Она ждала ответа Паддл.
И Паддл, маленький, но неукротимый боец, вступила в битву против самой себя, чтобы подавить внезапную горячую ревность, внезапную, почти яростную обиду. Она видела себя, изнуренную старую женщину, которая стала уже скучной и усталой из-за своей долгой службы; которая уже пережила смысл своей жизни, ее общество было теперь бесполезно для Стивен. Зимой ее мучил ревматизм, летом — вялость; когда она была молода, она не знала молодости, разве что ее молодость была кнутом для ее чувствительной совести. Теперь она была стара, и какая жизнь ей оставалась? Ей не оставалось даже привилегии охранять свою подругу — ведь Паддл хорошо знала, что ее присутствие в Париже будет только смущать их, хотя и не сможет им помешать. Невозможно противостоять судьбе, если пробил час; и все же в глубине души она опасалась того, что этот час пробил для Стивен. И — кто станет ее обвинять? — она действительно молилась, чтобы Стивен досталась ее доля счастья, какое-нибудь средство от житейских ран: «Только не так, как я… пусть она не состарится так, как состарилась я». Потом она вдруг вспомнила, что Стивен ждет ответа.
Она тихо сказала:
— Послушай, милая моя, сейчас я размышляла; мне кажется, я не должна покидать твою мать, у нее слабое сердце… ничего серьезного, конечно, но она не должна жить в Мортоне в полном одиночестве; и, если даже не говорить о здоровье, грустное это дело — жить в одиночестве. Есть и еще кое-что. Я стала усталой и ленивой, и не хочу отрываться от корней. Когда приходят годы, начинаешь укореняться в своих привычках, а мне как раз подходит жизнь здесь, в Мортоне. Я не хотела приезжать сюда, Стивен, об этом я говорила, но я была неправа, ведь я нужна твоей матери — теперь нужна даже больше, чем во время войны, потому что во время войны у нее было чем заняться. Господи! Я глупая старая женщина — знаешь, ведь в Париже я тосковала по Англии! Мне не хватало булочек за пенни. Представляешь? А ведь я жила в Париже! Только… — ее голос чуть дрогнул, — только если ты когда-нибудь почувствуешь, что нуждаешься во мне, если тебе когда-нибудь понадобится мой совет или помощь — ты ведь пошлешь за мной, правда, моя милая? Я хоть и старая, но сразу прибегу к тебе, если ты почувствуешь, что я действительно нужна тебе, Стивен.

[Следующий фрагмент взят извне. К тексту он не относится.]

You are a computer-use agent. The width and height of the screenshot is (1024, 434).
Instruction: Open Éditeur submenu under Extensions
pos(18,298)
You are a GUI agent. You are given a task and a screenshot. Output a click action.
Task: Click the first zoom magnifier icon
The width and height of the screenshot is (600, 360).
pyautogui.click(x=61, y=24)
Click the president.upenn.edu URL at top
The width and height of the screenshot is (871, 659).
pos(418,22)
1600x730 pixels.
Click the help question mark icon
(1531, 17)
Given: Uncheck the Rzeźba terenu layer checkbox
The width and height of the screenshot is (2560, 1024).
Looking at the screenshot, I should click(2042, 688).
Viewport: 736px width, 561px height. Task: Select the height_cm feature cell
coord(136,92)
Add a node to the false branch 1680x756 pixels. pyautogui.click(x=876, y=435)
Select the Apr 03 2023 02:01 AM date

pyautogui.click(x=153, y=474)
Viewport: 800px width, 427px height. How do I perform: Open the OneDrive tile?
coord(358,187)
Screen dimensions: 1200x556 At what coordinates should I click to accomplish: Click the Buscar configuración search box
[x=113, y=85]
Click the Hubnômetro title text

Стивен протянула руку, и Паддл сжала ее.
— Я не все могу выразить, — медленно сказала Стивен. — Я не могу выразить тебе свою благодарность за все, что ты сделала — не могу найти слов. Но… я хочу, чтобы ты знала, что я стараюсь играть в открытую.
— Рано или поздно всегда начинаешь играть в открытую, — сказала Паддл.
И вот, после почти восемнадцати лет совместной жизни, близкие подруги и компаньонки теперь практически расстались.